Eos is the research-grade incidence angle modifier (IAM) characterization system for all photovoltaic devices. The turn-key Eos system consists of an adjustable and highly collimated broadband “white” light source, a light-source laser-alignment system, a stepper-motor-controlled sample stage, high-resolution measurement electronics, and a supplied PC with software that enables fully automated measurements. The Eos system is customized for each end-user’s application, particularly with respect to PV device form-factor and available working distance. An important system parameter is the working distance between the light-source and the sample stage, as light-source collimation increases with working distance. The working distance is mainly limited by space contraints of the installation location. Measurement acquisition times increase with angle-of-incidence (AOI), with larger AOI values corresponding to less measurement signal. Aquisition times are minimized at each AOI using an optimized low-noise measurement architecture and statistical signal-processing algorithms. These system features enable unmatched measurement resolutions.
Figure 1 is a comparison of Eos IAM characterization data acquired from a typical silicon PV module with a historically applied default IAM model. The simplified ASHRAE model underestimates relative response at lower AOIs and overestimates relative response at AOIs above approximately 70°.
Figure 1: Eos IAM characterization data of a typical silicon PV module compared to the historically accepted ASHRAE model
The Eos characterization data are derived from the AVG column of Table 1.
Eos measurement repeatability data taken over thirteen independent measurement trials of a typical 72-cell silicon PV module are provided in Table 1. For these measurement trials, the test module was removed from and reinstalled in the sample stage between trials. The measurements were otherwise fully automated.
Table 1: Eos IAM measurement repeatability data
The data were acquired from a single silicon PV module over thirteen trials with the averages (AVG) and the standard deviations (STDEV) of the measurement series.
In order to demonstrate the value provided by Eos, twelve different silicon PV module models made by various manufacturers were characterized. Three samples of each model were measured to determine possible sample-to-sample variations. These data are provided in Table 2. The minimum, average, and maximum measured IAM values at each AOI over the set of thirty-six PV modules are presented to highlight the ranges of IAM performances possible between competing PV module manufacturers. IAM values greater than one can indicate enhanced optical coupling (independent of the cosine law) of incident irradiance into the active material relative to normal incidence.
Table 2: Eos IAM characterization data of twelve different silicon PV modules from various manufacturers
Three samples were characterized per module model and the average values (AVG) are provided along with the standard deviations (STDEV) of the three samples.

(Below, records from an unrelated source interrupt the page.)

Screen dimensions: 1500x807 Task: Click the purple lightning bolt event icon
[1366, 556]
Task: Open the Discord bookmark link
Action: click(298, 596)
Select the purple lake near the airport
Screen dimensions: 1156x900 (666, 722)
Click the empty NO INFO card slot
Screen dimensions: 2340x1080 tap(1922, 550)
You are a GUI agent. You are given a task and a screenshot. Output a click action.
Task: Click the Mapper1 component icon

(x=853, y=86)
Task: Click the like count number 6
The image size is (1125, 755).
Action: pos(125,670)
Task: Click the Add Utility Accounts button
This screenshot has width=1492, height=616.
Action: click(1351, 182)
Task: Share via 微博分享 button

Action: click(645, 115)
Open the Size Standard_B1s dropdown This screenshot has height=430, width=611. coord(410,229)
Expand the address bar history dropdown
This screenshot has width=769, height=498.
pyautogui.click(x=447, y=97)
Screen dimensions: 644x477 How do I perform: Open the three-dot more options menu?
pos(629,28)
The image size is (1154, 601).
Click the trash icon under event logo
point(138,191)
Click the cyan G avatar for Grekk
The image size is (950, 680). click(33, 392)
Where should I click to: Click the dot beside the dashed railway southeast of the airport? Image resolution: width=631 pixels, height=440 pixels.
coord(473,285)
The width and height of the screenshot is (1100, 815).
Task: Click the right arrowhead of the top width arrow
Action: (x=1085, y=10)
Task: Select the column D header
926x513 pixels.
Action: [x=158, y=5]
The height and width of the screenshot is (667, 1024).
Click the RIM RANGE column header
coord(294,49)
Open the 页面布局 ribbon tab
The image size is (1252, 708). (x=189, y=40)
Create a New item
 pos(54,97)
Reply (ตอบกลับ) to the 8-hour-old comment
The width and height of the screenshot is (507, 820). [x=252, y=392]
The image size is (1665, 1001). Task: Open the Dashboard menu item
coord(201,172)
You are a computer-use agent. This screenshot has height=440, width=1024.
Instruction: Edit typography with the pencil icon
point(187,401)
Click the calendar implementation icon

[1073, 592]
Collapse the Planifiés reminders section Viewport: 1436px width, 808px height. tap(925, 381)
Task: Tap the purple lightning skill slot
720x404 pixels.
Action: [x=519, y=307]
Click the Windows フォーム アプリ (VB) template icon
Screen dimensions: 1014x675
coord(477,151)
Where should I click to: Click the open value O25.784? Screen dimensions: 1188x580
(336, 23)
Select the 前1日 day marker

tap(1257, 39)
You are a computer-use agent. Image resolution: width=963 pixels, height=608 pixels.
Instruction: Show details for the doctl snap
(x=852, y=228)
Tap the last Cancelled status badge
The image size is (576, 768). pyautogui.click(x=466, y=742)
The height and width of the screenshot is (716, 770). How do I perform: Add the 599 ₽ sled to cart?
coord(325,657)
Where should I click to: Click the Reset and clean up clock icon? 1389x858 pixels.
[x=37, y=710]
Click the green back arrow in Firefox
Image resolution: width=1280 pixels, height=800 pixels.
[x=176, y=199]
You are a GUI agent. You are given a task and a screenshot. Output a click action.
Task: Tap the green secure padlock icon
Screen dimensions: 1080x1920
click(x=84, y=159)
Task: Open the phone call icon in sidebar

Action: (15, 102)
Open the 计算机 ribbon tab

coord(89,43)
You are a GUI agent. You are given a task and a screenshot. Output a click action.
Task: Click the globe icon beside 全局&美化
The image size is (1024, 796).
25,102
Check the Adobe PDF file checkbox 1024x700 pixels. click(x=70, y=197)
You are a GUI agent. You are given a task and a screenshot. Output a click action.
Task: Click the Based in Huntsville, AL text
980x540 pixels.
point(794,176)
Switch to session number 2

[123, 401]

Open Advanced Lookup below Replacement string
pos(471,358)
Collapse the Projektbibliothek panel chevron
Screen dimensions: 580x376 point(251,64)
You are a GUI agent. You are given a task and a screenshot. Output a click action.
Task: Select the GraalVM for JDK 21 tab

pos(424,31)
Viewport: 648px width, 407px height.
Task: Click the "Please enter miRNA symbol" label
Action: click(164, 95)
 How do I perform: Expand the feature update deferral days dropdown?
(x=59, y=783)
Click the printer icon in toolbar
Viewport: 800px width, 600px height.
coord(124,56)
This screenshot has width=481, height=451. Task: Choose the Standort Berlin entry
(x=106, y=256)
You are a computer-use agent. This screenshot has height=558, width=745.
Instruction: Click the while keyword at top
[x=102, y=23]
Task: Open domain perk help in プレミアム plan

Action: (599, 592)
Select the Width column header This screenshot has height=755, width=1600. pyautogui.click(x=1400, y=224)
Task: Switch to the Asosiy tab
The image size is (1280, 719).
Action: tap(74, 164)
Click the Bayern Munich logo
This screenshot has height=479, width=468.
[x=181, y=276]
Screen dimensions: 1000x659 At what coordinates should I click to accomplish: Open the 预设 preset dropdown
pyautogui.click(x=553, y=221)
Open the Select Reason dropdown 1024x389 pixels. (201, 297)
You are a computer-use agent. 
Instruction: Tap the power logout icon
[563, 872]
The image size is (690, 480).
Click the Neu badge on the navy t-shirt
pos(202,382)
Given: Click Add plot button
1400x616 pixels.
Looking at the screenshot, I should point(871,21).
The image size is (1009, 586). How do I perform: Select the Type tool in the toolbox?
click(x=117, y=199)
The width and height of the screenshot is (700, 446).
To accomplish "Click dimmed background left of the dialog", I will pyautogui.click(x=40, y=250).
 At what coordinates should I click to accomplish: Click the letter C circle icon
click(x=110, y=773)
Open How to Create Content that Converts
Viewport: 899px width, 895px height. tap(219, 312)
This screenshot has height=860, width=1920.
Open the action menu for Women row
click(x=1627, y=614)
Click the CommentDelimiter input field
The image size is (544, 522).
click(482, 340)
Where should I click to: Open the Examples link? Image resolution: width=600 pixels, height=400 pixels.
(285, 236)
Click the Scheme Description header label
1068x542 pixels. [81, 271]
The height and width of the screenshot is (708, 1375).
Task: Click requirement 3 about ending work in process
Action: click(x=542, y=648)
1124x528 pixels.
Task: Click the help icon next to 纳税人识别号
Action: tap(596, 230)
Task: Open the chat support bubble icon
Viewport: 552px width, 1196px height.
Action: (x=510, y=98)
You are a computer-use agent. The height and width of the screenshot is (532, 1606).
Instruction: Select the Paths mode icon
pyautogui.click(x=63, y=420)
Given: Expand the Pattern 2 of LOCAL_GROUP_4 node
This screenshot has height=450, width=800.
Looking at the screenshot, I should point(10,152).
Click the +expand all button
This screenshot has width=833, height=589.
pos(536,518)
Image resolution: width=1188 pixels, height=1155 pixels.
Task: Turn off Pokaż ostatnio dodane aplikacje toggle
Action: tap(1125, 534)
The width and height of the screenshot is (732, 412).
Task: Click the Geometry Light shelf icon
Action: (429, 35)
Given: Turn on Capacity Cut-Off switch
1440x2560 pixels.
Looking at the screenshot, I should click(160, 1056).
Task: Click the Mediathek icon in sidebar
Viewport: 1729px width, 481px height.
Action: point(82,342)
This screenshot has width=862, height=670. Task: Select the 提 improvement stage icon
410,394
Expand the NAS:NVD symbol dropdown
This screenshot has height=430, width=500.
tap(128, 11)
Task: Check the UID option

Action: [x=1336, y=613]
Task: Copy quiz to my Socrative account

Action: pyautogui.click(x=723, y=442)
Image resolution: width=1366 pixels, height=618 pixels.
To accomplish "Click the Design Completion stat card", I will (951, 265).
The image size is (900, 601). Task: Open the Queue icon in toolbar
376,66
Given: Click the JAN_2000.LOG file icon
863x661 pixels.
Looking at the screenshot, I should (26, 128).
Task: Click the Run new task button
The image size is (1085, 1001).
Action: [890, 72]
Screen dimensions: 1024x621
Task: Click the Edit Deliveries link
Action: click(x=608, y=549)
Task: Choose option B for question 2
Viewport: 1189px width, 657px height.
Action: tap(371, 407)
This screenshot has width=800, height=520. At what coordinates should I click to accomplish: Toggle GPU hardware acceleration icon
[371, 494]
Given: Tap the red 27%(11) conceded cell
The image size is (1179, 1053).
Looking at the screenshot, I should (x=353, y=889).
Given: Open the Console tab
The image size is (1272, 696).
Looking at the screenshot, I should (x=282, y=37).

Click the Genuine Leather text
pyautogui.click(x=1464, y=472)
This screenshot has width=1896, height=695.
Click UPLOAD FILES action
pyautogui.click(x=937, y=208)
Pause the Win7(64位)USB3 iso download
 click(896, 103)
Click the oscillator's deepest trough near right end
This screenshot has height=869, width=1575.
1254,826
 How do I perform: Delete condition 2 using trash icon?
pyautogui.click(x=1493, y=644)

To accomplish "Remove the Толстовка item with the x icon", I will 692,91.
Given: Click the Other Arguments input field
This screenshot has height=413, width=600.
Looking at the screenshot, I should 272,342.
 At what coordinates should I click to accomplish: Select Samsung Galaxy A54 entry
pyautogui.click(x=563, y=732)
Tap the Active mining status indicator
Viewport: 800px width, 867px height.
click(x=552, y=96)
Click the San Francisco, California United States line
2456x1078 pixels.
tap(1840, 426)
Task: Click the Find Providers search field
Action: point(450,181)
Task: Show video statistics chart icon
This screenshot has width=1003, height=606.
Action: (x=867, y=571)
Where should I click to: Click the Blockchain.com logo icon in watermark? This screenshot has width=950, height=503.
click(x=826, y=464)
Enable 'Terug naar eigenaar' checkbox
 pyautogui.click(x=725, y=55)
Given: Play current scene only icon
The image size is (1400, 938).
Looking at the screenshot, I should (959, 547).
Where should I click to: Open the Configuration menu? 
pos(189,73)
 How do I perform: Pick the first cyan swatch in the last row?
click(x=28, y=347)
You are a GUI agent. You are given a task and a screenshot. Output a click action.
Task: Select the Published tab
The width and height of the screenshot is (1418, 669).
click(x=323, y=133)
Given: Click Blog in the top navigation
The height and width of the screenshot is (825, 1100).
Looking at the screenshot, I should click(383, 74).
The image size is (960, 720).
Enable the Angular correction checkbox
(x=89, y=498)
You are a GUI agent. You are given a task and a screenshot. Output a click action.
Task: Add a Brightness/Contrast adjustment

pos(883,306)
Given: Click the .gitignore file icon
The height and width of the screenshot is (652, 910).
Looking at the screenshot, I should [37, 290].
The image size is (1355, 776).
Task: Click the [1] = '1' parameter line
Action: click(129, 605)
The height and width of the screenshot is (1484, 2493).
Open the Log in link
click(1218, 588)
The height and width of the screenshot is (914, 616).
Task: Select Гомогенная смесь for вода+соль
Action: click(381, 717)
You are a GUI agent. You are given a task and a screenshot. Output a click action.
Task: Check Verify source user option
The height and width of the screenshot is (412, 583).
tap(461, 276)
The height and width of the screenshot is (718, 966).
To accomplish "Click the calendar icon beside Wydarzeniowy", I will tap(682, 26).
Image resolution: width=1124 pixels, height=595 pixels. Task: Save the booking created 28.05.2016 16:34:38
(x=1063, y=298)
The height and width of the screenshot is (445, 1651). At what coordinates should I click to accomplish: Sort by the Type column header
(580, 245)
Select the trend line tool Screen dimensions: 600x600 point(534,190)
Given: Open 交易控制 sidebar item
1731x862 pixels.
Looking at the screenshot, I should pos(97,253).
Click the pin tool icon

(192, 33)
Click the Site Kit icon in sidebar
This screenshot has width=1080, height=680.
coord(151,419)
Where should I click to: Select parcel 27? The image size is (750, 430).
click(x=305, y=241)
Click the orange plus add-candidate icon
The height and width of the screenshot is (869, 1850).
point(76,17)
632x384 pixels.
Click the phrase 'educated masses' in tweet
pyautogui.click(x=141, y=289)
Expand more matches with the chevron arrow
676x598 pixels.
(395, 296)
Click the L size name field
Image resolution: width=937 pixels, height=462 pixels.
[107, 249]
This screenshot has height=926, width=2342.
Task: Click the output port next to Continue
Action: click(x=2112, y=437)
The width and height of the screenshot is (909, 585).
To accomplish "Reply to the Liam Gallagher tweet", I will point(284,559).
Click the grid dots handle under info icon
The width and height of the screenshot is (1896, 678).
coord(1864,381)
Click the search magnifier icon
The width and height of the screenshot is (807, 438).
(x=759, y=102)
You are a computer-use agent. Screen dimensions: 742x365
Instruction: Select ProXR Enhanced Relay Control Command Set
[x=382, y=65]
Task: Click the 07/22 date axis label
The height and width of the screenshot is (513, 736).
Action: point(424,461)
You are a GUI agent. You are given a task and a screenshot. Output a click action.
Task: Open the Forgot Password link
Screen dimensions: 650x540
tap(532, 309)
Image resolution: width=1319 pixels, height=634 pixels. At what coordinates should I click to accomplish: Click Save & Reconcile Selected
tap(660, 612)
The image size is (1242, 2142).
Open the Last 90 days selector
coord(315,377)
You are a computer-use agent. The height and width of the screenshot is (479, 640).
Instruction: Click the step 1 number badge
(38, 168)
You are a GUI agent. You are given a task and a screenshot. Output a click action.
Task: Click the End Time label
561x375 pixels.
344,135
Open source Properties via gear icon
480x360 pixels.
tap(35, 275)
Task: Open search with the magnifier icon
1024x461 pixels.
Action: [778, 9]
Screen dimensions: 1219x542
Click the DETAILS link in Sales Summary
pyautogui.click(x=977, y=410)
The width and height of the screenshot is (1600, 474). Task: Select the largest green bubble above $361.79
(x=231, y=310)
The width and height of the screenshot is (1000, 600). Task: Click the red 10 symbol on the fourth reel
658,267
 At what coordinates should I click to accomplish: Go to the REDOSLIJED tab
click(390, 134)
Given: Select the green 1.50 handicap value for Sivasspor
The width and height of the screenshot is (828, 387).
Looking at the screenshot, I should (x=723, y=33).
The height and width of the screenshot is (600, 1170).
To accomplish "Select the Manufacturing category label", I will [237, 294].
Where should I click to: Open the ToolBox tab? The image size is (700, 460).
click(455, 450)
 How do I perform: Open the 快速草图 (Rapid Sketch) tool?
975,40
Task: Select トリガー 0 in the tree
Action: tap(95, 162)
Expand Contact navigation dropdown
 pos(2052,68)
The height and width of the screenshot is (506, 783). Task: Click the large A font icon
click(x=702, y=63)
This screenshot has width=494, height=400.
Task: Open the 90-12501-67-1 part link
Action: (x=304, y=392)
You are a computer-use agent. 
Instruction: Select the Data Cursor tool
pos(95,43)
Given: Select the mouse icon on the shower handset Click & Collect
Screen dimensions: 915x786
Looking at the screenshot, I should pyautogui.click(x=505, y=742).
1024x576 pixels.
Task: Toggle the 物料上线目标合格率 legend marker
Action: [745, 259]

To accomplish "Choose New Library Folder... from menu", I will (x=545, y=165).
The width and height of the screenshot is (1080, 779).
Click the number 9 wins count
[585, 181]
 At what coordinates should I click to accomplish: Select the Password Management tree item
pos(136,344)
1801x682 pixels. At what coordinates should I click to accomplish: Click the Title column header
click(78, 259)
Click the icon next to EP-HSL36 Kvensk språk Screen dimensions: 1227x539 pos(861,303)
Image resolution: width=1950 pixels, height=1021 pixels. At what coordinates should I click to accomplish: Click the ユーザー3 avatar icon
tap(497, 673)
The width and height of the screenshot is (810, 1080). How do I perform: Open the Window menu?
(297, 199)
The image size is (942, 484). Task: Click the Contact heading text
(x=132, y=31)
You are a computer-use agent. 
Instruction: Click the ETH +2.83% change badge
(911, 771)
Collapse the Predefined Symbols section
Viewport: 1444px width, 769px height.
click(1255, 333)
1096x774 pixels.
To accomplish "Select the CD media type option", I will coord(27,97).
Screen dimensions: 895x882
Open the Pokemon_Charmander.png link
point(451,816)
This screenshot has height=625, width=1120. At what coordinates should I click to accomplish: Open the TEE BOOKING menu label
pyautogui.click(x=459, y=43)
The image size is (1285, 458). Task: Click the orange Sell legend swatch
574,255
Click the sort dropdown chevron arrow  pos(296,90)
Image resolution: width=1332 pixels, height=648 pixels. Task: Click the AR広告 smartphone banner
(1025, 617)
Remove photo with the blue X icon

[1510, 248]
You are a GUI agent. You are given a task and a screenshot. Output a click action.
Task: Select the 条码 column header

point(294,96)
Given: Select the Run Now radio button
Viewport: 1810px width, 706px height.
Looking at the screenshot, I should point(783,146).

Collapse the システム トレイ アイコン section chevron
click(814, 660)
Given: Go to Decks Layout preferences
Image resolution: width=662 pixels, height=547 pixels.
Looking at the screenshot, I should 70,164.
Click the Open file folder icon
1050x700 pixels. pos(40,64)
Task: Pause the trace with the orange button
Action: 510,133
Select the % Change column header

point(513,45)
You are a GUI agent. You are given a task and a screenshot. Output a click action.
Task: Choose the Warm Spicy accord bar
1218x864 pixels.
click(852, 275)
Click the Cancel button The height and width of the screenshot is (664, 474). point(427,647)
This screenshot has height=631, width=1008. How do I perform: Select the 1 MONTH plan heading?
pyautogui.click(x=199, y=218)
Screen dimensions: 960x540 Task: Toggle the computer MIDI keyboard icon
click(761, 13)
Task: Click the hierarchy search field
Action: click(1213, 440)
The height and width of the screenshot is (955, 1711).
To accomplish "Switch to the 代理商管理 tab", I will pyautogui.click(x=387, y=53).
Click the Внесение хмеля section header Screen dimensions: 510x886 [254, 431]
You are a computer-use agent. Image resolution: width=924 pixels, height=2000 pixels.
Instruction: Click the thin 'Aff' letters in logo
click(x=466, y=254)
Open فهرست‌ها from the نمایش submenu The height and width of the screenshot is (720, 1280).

Explanation of the Aggregate Statistics columns:
- The MIN column provides the minimum values measured across the three samples of twelve module types (over a total of thirty-six module samples).
- The AVG column provides the average values measured across the three samples of twelve module types (for a total of thirty-six module samples).
- The MAX column provides the maximum values measured across the three samples of twelve module types (for a total of thirty-six module samples).
- The STDEV column provides the average standard deviation values of twelve module models (i.e. the standard deviation values of each module model averaged over the twelve module models). This method of evaluation was chosen because differences between module models should not be reflected in measurement system statistics. The point being made is that the measurement repeatability errors in addition to possible sample-to-sample variations within a model set are less than the measured performance range over the module models.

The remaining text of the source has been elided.